* AIM A: In the li-ion voltage thread, up to what voltage do the Tenergy Li-Ion batteries charge?
* AIM B: Output the portion of the li-ion voltage thread that opens with the words containing "# li-ion voltage" and closes with "not effect charging?".

# li-ion voltage problem



## itsmcgee (Jan 4, 2008)

I recently aquired a couple of Tenergy Li-Ion 21.- batts. They charge up to 24.4 volts. My rc equipment will only handle 24 volts. Is there someting I can put in line on the battery lead to cut the voltage that .4 volts that will not effect charging?


----------



## altterrain (Jan 2, 2008)

I'm not an expert but I don't think you need to worry about an extra 0.4 volts. Max voltage ratings aren't a brick wall but more of being rated on a curve. 

-Brian


----------



## itsmcgee (Jan 4, 2008)

actually Brian it is just enough to cause my receiver not to work. Just my luck. on one of my engines the sound board is conected to the battery input and that draws just enough to allow the receiver to work, however I also have some engines with factory sound and it just does not want to cooperate.


----------



## Michael Glavin (Jan 2, 2009)

* SUPPLIED INFORMATION:
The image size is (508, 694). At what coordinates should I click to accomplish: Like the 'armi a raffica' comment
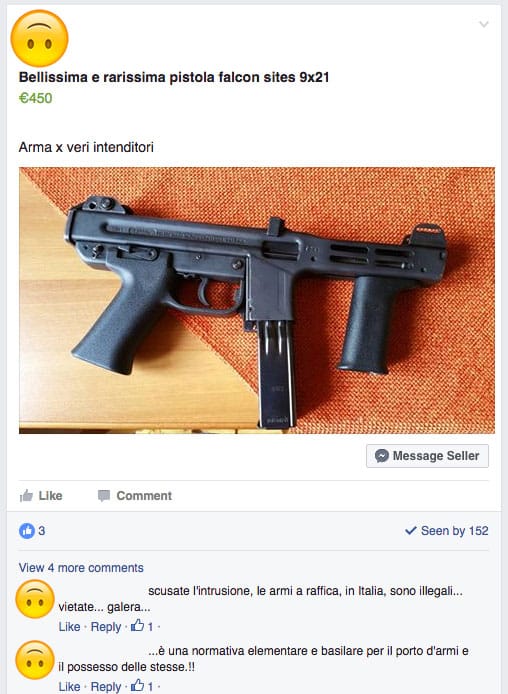[69, 627]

* EXERCISE RESULT A: 24.4 volts

* EXERCISE RESULT B:
# li-ion voltage problem



## itsmcgee (Jan 4, 2008)

I recently aquired a couple of Tenergy Li-Ion 21.- batts. They charge up to 24.4 volts. My rc equipment will only handle 24 volts. Is there someting I can put in line on the battery lead to cut the voltage that .4 volts that will not effect charging?